Der Verfassungsgerichtshof (VfGH) hat also entschieden: die Bundespräsidenten-Stichwahl muss in ganz Österreich und komplett wiederholt werden. Der Termin dafür ist von der Bundesregierung mit dem Hauptausschuss des Nationalrates festzulegen.

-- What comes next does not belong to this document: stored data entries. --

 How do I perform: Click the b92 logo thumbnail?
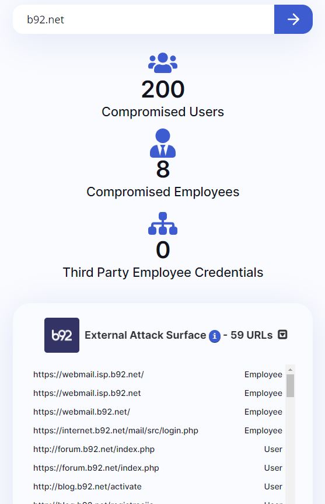tap(62, 335)
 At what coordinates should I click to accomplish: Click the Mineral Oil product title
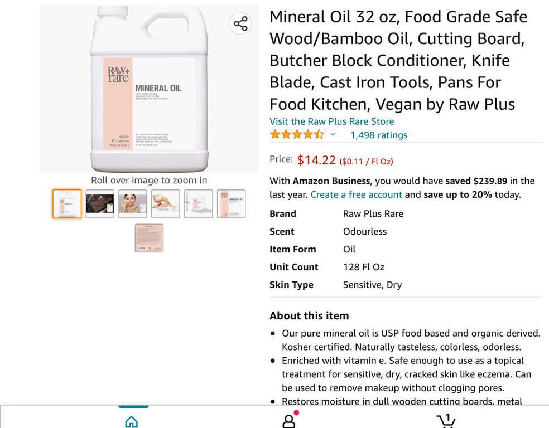(398, 60)
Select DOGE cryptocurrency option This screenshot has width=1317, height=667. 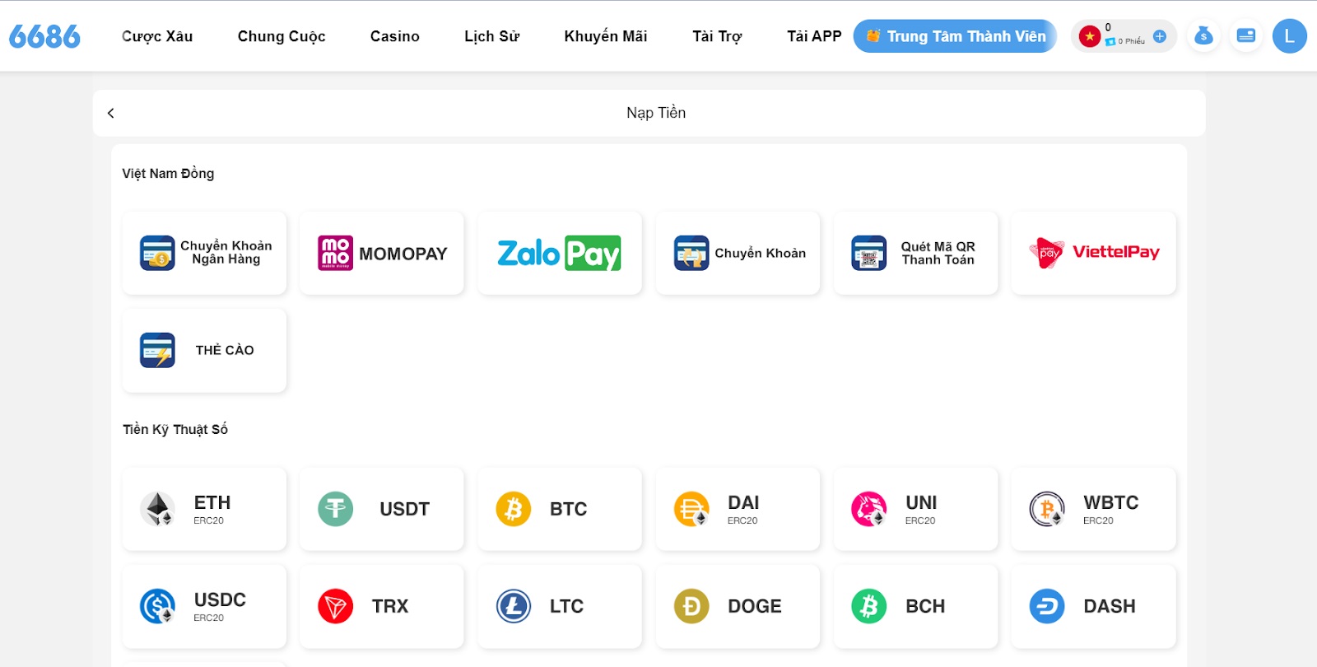[x=738, y=606]
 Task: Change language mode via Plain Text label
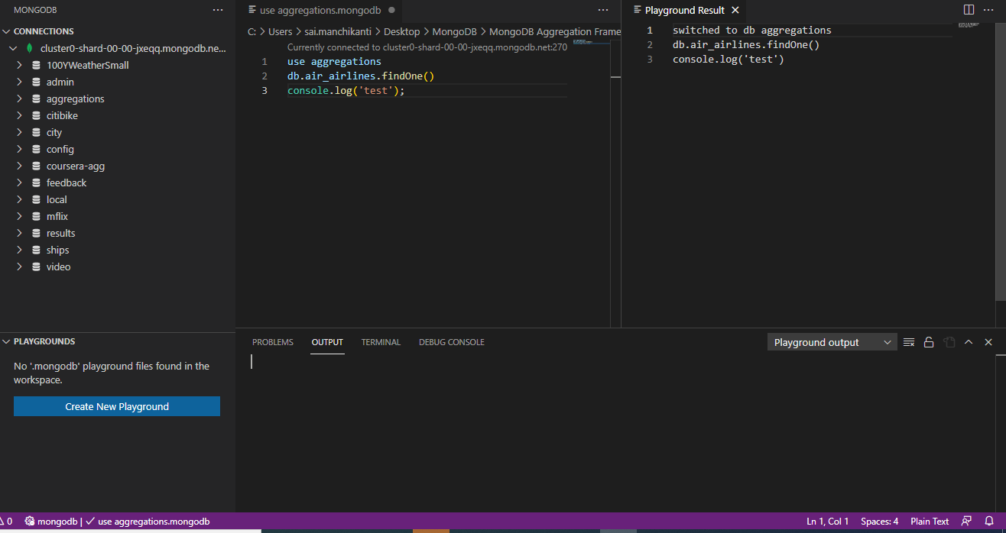[930, 521]
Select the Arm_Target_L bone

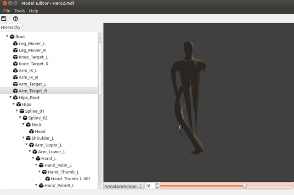pos(33,84)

Kaum war die Pressekonferenz des Verfassungsgerichtshofs beendet, schon gingen die social media über mit den diversen Einschätzungen zu diesem Spruch: sind die einen überzeugt, dass damit nun der Gerechtigkeit zum Sieg verholfen wurde, werden von anderen Durchhalteparolen ausgegeben; ein überschreckend überwiegender Teil der Statusmeldungen drückt allerdings Unwillen aus: „Nicht schon wieder“ erinnern sich viele an die polarisierenden Wochen vor den letzten beiden Wahldurchgängen.

Was genau hat eigentlich die 14 Verfassungsrichterinnen und Verfassungsrichter dazu veranlasst, zu diesem Ergebnis zu kommen? Wurden tatsächlich mehr als 30.863 Stimmen – so knapp war der Unterschied zwischen den beiden Kandidaten nach Auszählung der zur Wahl am 22. Mai 2016 abgegeben Stimmen – manipuliert, verfälscht oder zu Lasten des unterlegenen Kandidaten unterschlagen? Wurde tatsächlich die Entscheidung des einzigen Souveräns in einer Demokratie – nämlich der Wählerinnen und Wähler – anders abgebildet, als sie tatsächlich gefallen ist?

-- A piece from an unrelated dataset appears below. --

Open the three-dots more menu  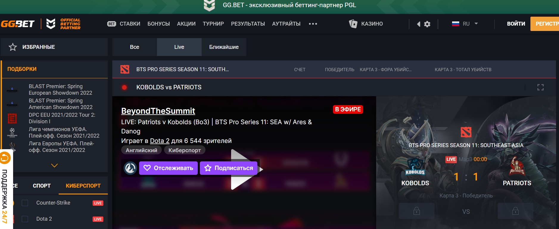pos(313,24)
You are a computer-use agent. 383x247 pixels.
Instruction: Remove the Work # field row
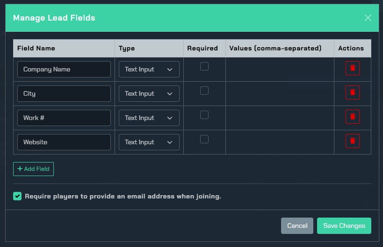pos(352,117)
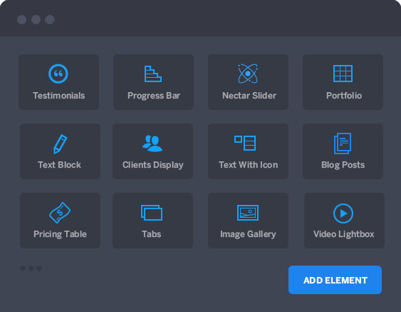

Wenn man die wesentlichen Entscheidungsgründe des heutigen Erkenntnisses näher betrachtet, dann kann man zum Schluss kommen, dass die Lage nicht ganz so verheerend ist, wie sie jetzt wohl beschrieben werden wird mit viel Getöse des Blätterwalds der internationalen Medien: nein, Österreich als ein Land, welches Wahlbeobachterinnen und Wahlbeobachter in andere Staaten dieser Erde entsendet, um für die ordnungsgemäße Abwicklung von Wahlen zu sorgen, hat keinesfalls ab dem heutigen Datum den Status eines Nachhilfe benötigenden demokratischen Entwicklungslandes. Vielmehr scheinen einige durchwegs gut gemeinte effizienzsteigernde Auslegungen des Gesetzes in den Augen der Verfassungshüterinnen und -hüter übers Ziel geschossen zu sein:

Rechtswidrigkeiten bei der Durchführung der Briefwahl

Tätigkeiten, die mit der Auszählung der Stimmen in unmittelbarem Zusammenhang stehen, müssen von der Wahlbehörde als Kollegium durchgeführt werden. Es reicht dabei also nicht aus, dass auf die Möglichkeit hingewiesen wird, dass alle Beisitzerinnen und Beisitzer dabei sein können. Ein gut gemeintes „Ihr könnt gerne auf einen Kaffee gehen, ich mach einmal die Stapeln zum Zählen“ eines Wahlleiters oder einer Wahlleiterin oder ein von der Nikotinsucht getriebenes „Bereite Du mal alles vor, bis wir zum Zählen anfangen können rauch ich mal eine“ widerspricht dem Wortlaut des Gesetzes. Eines Gesetzes, das die Transparenz bei der Ermittlung des Wahlergebnisses sicherstellen soll. Auch Hilfsorgane, welche zur Unterstützung für scheinbar nebensächliche Aufgaben wie dem Öffnen von Wahlkarten herangezogen werden, dürfen nur unter den Augen des Kollegiums tätig werden. Sie dürfen keinesfalls mit der unkontrollierten Überprüfung der Stimmen befasst werden – selbst wenn ihnen genau erklärt wurde, worauf zu achten ist und dass dann das Kollegium die Prüfung vornehmen wird.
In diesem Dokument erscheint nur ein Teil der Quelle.